Thanks Walter... Nice sharing with you guys. Here are some more from my archives :)
Unloading the bikes
The team posing
Russian truck drivers
Geir and Walter
Steve, it strikes me that every picture you are in, you always have the biggest smile on your face
2012 Norway, Europe, Turkey, Iran, Turkmenistan, Uzbekistan
- The Pamir Highway, Tadjikistan, Kyrgistan, Kazakhstan
- BAM road, Road of bones, Russia to Magadan
- USA, Mexico, Central America, Columbia, Equador, Peru.
Are we going to get a ride report with nice pictures of the rest of your trip as well?
they do the moonwalk in Norway??!
Me too,,it was hard enough watching the vids,,,
No joke. My palms started to get a little clammy.
:eek1 Let us not forget the current.
....Its funny how we will think nothing of walking along a sidewalk with cars going by at 60 mph a few feet away, yet add in the exposure and the fear of falling we freak out.
The thing that gets me is not the exposure, but the idea of having a wheel hit one of those parallel ties or metal plates just the wrong way - yikes! No question the look straight ahead at your line, not at whats right in front of you is good advise anywhere, especially here.
You guys (and gal ) have been awesome....bring on more of the BAM!
We can't get enough of this trip!
The gap in the pic above, is the same gap as the gap in the pic below.
A bike could fall through it. I got to this particular bridge first ... found a few loose planks nearby ... put a couple together in the middle for the wheels, then spaced a couple of outriggers for feet to use to balance on.

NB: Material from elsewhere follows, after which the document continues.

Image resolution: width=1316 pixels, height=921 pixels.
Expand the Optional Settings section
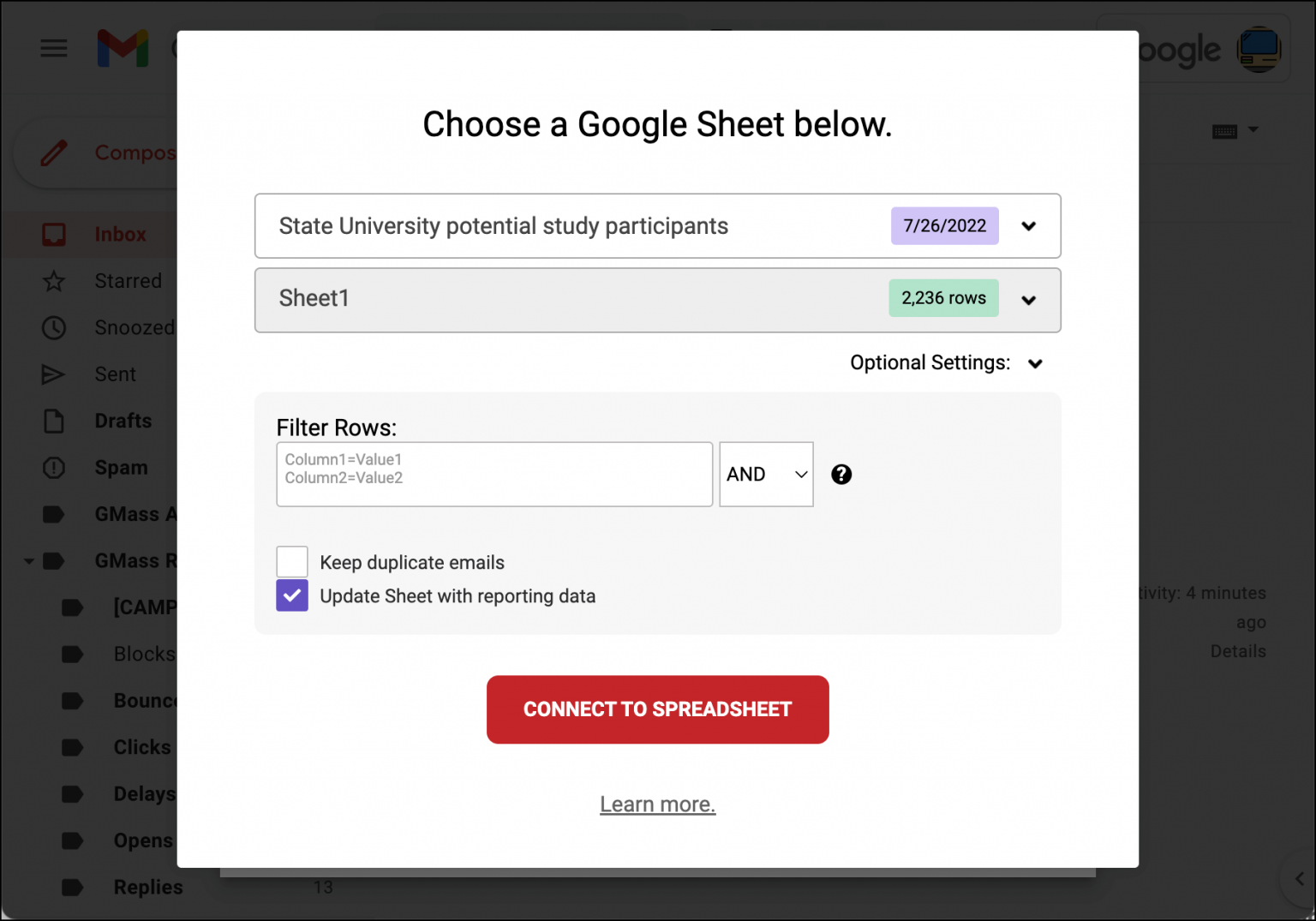tap(1035, 363)
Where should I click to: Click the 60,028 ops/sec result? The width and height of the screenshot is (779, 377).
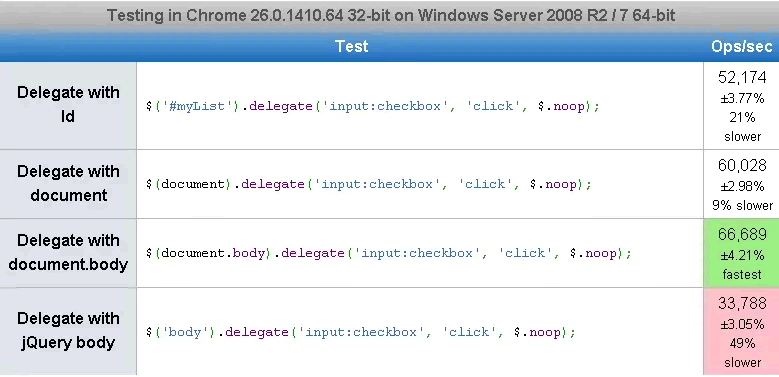point(742,165)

Thats pretty normal on the BAM ... you are responsible for the track you take so often have to adjust what can be adjusted to suit you.
No vehicle that uses that bridge could ignore that gap .... you would need to use planks. Reality is the big heavy 6WD trucks wouldnt use the bridge ... they would detour through the river. For every rotting bridge, there is also a ford nearby that the big trucks use.
No. You often stop if there are obvious hazards like the one above, then walk across it first and plan the line. Often there are 4-5 "hazards" on one bridge, so the line is a zig zag path around the hazards.
On easier bridges like these ones below, you just ride them. For these you dont stop.
loads of spikes and nails yes ... you learn to ignore them after a while as they dont seem to cause any problems. touch wood.
Well the guards at the Olyokma are friendly ... the guys at Kuanda are not.
Vitim Bridge is 570 metres, Olyokma 380.